──────── Material provided ────────

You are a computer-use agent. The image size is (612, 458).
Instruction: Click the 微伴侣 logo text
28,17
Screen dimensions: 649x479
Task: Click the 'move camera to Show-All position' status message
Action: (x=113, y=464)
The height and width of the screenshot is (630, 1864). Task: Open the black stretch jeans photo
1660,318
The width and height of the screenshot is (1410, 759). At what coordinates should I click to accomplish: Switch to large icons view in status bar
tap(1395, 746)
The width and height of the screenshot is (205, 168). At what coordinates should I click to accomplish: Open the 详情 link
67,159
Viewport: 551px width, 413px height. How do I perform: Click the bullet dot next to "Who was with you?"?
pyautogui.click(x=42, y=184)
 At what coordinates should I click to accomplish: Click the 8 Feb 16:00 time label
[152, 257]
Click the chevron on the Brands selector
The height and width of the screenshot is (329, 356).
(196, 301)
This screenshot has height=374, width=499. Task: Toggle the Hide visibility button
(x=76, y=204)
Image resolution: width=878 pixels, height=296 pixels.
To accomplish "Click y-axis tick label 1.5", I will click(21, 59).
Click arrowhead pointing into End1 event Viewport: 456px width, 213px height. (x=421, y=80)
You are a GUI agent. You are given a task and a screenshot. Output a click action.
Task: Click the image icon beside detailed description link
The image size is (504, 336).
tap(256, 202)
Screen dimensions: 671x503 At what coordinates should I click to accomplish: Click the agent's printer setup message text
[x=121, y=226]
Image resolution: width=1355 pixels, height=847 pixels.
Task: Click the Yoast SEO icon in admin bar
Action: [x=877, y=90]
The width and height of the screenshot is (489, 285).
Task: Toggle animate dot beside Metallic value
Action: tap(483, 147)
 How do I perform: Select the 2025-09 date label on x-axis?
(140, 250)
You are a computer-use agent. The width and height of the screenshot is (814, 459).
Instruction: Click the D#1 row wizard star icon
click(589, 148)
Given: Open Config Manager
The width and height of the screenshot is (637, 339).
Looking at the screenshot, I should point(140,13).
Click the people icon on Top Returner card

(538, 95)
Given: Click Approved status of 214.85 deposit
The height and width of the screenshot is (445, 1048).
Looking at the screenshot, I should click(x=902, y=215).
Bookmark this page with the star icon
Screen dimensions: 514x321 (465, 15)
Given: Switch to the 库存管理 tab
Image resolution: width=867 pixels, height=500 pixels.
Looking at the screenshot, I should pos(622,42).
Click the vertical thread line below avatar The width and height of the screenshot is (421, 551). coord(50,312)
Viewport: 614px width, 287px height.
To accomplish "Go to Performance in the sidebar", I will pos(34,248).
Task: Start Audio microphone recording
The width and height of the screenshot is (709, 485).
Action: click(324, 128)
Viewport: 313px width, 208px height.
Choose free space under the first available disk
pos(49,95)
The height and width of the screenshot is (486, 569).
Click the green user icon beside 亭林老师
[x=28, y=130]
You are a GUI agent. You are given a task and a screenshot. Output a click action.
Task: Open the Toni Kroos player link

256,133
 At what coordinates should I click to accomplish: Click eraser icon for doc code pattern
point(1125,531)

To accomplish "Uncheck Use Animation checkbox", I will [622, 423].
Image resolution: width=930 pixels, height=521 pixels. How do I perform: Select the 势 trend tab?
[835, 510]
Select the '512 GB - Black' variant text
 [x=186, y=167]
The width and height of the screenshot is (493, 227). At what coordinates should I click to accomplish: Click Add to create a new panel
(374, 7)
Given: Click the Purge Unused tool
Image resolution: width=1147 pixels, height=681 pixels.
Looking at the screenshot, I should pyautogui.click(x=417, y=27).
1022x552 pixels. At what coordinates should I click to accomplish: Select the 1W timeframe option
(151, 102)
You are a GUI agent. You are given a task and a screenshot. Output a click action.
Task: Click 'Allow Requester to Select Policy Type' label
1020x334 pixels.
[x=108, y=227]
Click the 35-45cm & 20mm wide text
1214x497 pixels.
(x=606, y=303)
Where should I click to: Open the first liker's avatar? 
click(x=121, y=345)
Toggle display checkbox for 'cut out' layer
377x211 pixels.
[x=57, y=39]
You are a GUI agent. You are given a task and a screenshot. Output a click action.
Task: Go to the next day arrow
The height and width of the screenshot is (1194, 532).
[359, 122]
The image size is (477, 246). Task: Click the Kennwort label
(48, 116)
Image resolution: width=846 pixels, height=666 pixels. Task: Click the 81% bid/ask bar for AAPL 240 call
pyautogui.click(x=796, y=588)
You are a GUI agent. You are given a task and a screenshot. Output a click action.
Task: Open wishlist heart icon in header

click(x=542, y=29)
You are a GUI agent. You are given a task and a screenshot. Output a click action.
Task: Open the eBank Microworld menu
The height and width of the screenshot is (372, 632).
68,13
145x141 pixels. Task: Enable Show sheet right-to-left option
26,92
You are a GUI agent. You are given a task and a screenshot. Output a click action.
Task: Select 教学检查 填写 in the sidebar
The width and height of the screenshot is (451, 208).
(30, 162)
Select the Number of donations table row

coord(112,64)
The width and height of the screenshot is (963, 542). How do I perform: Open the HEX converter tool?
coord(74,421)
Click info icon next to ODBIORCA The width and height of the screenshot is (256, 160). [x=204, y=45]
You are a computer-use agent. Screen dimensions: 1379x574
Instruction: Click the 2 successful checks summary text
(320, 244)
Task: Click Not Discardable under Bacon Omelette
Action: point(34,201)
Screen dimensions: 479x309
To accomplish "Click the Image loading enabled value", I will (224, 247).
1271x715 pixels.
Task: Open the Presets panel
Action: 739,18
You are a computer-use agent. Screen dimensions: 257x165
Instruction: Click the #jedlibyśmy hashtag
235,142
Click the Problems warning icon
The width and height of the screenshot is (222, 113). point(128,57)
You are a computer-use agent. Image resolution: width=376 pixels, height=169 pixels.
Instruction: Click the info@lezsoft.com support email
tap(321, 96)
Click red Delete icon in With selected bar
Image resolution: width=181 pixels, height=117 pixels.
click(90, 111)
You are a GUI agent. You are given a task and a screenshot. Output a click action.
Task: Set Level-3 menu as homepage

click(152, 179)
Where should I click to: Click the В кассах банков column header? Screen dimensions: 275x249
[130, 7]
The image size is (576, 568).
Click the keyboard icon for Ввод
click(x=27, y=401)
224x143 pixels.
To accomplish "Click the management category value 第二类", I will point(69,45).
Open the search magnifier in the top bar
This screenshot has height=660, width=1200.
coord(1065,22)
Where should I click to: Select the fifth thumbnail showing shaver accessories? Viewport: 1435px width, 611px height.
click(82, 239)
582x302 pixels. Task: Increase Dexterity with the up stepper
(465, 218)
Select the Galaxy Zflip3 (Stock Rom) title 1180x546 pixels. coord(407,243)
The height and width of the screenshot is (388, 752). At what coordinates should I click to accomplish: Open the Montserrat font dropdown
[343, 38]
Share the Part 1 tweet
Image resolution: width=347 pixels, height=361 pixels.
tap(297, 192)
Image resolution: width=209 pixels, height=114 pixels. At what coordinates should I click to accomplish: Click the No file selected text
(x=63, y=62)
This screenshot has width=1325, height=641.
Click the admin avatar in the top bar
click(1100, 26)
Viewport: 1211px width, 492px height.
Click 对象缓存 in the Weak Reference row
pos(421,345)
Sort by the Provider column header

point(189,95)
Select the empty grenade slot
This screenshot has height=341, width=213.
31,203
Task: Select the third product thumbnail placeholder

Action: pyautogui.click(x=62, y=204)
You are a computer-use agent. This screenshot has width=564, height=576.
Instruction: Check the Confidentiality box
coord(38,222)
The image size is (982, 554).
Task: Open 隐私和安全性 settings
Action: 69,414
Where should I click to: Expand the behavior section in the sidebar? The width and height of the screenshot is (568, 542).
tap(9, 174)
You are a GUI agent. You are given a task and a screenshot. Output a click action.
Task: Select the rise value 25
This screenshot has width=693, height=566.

────────

# Exercise:
The task requires an exact copy of all the lines above.

# Solved problem:
You are a computer-use agent. The image size is (612, 458).
Instruction: Click the 微伴侣 logo text
28,17
Screen dimensions: 649x479
Task: Click the 'move camera to Show-All position' status message
Action: (x=113, y=464)
The height and width of the screenshot is (630, 1864). Task: Open the black stretch jeans photo
1660,318
The width and height of the screenshot is (1410, 759). At what coordinates should I click to accomplish: Switch to large icons view in status bar
tap(1395, 746)
The width and height of the screenshot is (205, 168). At what coordinates should I click to accomplish: Open the 详情 link
67,159
Viewport: 551px width, 413px height. How do I perform: Click the bullet dot next to "Who was with you?"?
pyautogui.click(x=42, y=184)
 At what coordinates should I click to accomplish: Click the 8 Feb 16:00 time label
[152, 257]
Click the chevron on the Brands selector
The height and width of the screenshot is (329, 356).
(196, 301)
This screenshot has height=374, width=499. Task: Toggle the Hide visibility button
(x=76, y=204)
Image resolution: width=878 pixels, height=296 pixels.
To accomplish "Click y-axis tick label 1.5", I will click(21, 59).
Click arrowhead pointing into End1 event Viewport: 456px width, 213px height. (x=421, y=80)
You are a GUI agent. You are given a task and a screenshot. Output a click action.
Task: Click the image icon beside detailed description link
The image size is (504, 336).
tap(256, 202)
Screen dimensions: 671x503 At what coordinates should I click to accomplish: Click the agent's printer setup message text
[x=121, y=226]
Image resolution: width=1355 pixels, height=847 pixels.
Task: Click the Yoast SEO icon in admin bar
Action: [x=877, y=90]
The width and height of the screenshot is (489, 285).
Task: Toggle animate dot beside Metallic value
Action: tap(483, 147)
 How do I perform: Select the 2025-09 date label on x-axis?
(140, 250)
You are a computer-use agent. The width and height of the screenshot is (814, 459).
Instruction: Click the D#1 row wizard star icon
click(589, 148)
Given: Open Config Manager
The width and height of the screenshot is (637, 339).
Looking at the screenshot, I should point(140,13).
Click the people icon on Top Returner card

(538, 95)
Given: Click Approved status of 214.85 deposit
The height and width of the screenshot is (445, 1048).
Looking at the screenshot, I should click(x=902, y=215).
Bookmark this page with the star icon
Screen dimensions: 514x321 (465, 15)
Given: Switch to the 库存管理 tab
Image resolution: width=867 pixels, height=500 pixels.
Looking at the screenshot, I should pos(622,42).
Click the vertical thread line below avatar The width and height of the screenshot is (421, 551). coord(50,312)
Viewport: 614px width, 287px height.
To accomplish "Go to Performance in the sidebar", I will pos(34,248).
Task: Start Audio microphone recording
The width and height of the screenshot is (709, 485).
Action: click(324, 128)
Viewport: 313px width, 208px height.
Choose free space under the first available disk
pos(49,95)
The height and width of the screenshot is (486, 569).
Click the green user icon beside 亭林老师
[x=28, y=130]
You are a GUI agent. You are given a task and a screenshot. Output a click action.
Task: Open the Toni Kroos player link

256,133
 At what coordinates should I click to accomplish: Click eraser icon for doc code pattern
point(1125,531)

To accomplish "Uncheck Use Animation checkbox", I will [622, 423].
Image resolution: width=930 pixels, height=521 pixels. How do I perform: Select the 势 trend tab?
[835, 510]
Select the '512 GB - Black' variant text
 [x=186, y=167]
The width and height of the screenshot is (493, 227). At what coordinates should I click to accomplish: Click Add to create a new panel
(374, 7)
Given: Click the Purge Unused tool
Image resolution: width=1147 pixels, height=681 pixels.
Looking at the screenshot, I should pyautogui.click(x=417, y=27).
1022x552 pixels. At what coordinates should I click to accomplish: Select the 1W timeframe option
(151, 102)
You are a GUI agent. You are given a task and a screenshot. Output a click action.
Task: Click 'Allow Requester to Select Policy Type' label
1020x334 pixels.
[x=108, y=227]
Click the 35-45cm & 20mm wide text
1214x497 pixels.
(x=606, y=303)
Where should I click to: Open the first liker's avatar? 
click(x=121, y=345)
Toggle display checkbox for 'cut out' layer
377x211 pixels.
[x=57, y=39]
You are a GUI agent. You are given a task and a screenshot. Output a click action.
Task: Go to the next day arrow
The height and width of the screenshot is (1194, 532).
[359, 122]
The image size is (477, 246). Task: Click the Kennwort label
(48, 116)
Image resolution: width=846 pixels, height=666 pixels. Task: Click the 81% bid/ask bar for AAPL 240 call
pyautogui.click(x=796, y=588)
You are a GUI agent. You are given a task and a screenshot. Output a click action.
Task: Open wishlist heart icon in header

click(x=542, y=29)
You are a GUI agent. You are given a task and a screenshot. Output a click action.
Task: Open the eBank Microworld menu
The height and width of the screenshot is (372, 632).
68,13
145x141 pixels. Task: Enable Show sheet right-to-left option
26,92
You are a GUI agent. You are given a task and a screenshot. Output a click action.
Task: Select 教学检查 填写 in the sidebar
The width and height of the screenshot is (451, 208).
(30, 162)
Select the Number of donations table row

coord(112,64)
The width and height of the screenshot is (963, 542). How do I perform: Open the HEX converter tool?
coord(74,421)
Click info icon next to ODBIORCA The width and height of the screenshot is (256, 160). [x=204, y=45]
You are a computer-use agent. Screen dimensions: 1379x574
Instruction: Click the 2 successful checks summary text
(320, 244)
Task: Click Not Discardable under Bacon Omelette
Action: point(34,201)
Screen dimensions: 479x309
To accomplish "Click the Image loading enabled value", I will (224, 247).
1271x715 pixels.
Task: Open the Presets panel
Action: 739,18
You are a computer-use agent. Screen dimensions: 257x165
Instruction: Click the #jedlibyśmy hashtag
235,142
Click the Problems warning icon
The width and height of the screenshot is (222, 113). point(128,57)
You are a computer-use agent. Image resolution: width=376 pixels, height=169 pixels.
Instruction: Click the info@lezsoft.com support email
tap(321, 96)
Click red Delete icon in With selected bar
Image resolution: width=181 pixels, height=117 pixels.
click(90, 111)
You are a GUI agent. You are given a task and a screenshot. Output a click action.
Task: Set Level-3 menu as homepage

click(152, 179)
Where should I click to: Click the В кассах банков column header? Screen dimensions: 275x249
[130, 7]
The image size is (576, 568).
Click the keyboard icon for Ввод
click(x=27, y=401)
224x143 pixels.
To accomplish "Click the management category value 第二类", I will point(69,45).
Open the search magnifier in the top bar
This screenshot has height=660, width=1200.
coord(1065,22)
Where should I click to: Select the fifth thumbnail showing shaver accessories? Viewport: 1435px width, 611px height.
click(82, 239)
582x302 pixels. Task: Increase Dexterity with the up stepper
(465, 218)
Select the Galaxy Zflip3 (Stock Rom) title 1180x546 pixels. coord(407,243)
The height and width of the screenshot is (388, 752). At what coordinates should I click to accomplish: Open the Montserrat font dropdown
[343, 38]
Share the Part 1 tweet
Image resolution: width=347 pixels, height=361 pixels.
tap(297, 192)
Image resolution: width=209 pixels, height=114 pixels. At what coordinates should I click to accomplish: Click the No file selected text
(x=63, y=62)
This screenshot has width=1325, height=641.
Click the admin avatar in the top bar
click(1100, 26)
Viewport: 1211px width, 492px height.
Click 对象缓存 in the Weak Reference row
pos(421,345)
Sort by the Provider column header

point(189,95)
Select the empty grenade slot
This screenshot has height=341, width=213.
31,203
Task: Select the third product thumbnail placeholder

Action: pyautogui.click(x=62, y=204)
You are a computer-use agent. This screenshot has width=564, height=576.
Instruction: Check the Confidentiality box
coord(38,222)
The image size is (982, 554).
Task: Open 隐私和安全性 settings
Action: 69,414
Where should I click to: Expand the behavior section in the sidebar? The width and height of the screenshot is (568, 542).
tap(9, 174)
You are a GUI agent. You are given a task and a screenshot. Output a click action.
Task: Select the rise value 25
This screenshot has width=693, height=566.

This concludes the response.